Ingredients

1

                        can (8 oz) refrigerated Pillsbury™ Original Crescent Rolls (8 Count)

1

large sweet onion (about 12 oz)

2

teaspoons olive oil

2

teaspoons chopped fresh rosemary leaves or 1 teaspoon dried rosemary leaves, crushed

2

tablespoons packed brown sugar

4

oz coarsely chopped Brie cheese

Preparation

Heat oven to 375°F. Grease or spray large cookie sheet. Unroll dough into 1 large rectangle on cookie sheet; press into 13x9-inch rectangle, firmly pressing perforations to seal. Fold edges over 1/2 inch to form edges on crust. Bake 9 minutes.

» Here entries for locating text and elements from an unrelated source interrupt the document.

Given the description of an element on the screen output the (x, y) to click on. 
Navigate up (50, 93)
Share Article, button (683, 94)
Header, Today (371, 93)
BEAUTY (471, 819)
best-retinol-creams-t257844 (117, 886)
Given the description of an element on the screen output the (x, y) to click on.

Meanwhile, cut root end off onion, creating flat surface. Place flat surface on cutting board; cut onion in half vertically, and peel off outer layer. Place large flat side down; cut into 1/8-inch slices. In 10-inch skillet, heat oil over medium heat. Add onion and rosemary; cook 8 to 10 minutes, stirring frequently, until onions are caramelized. Stir in brown sugar.

Arrange cheese evenly over partially baked crust; top with onions.

Bake 4 to 6 minutes longer or until crust is golden brown. Cut into 6 rows by 3 rows. Serve warm.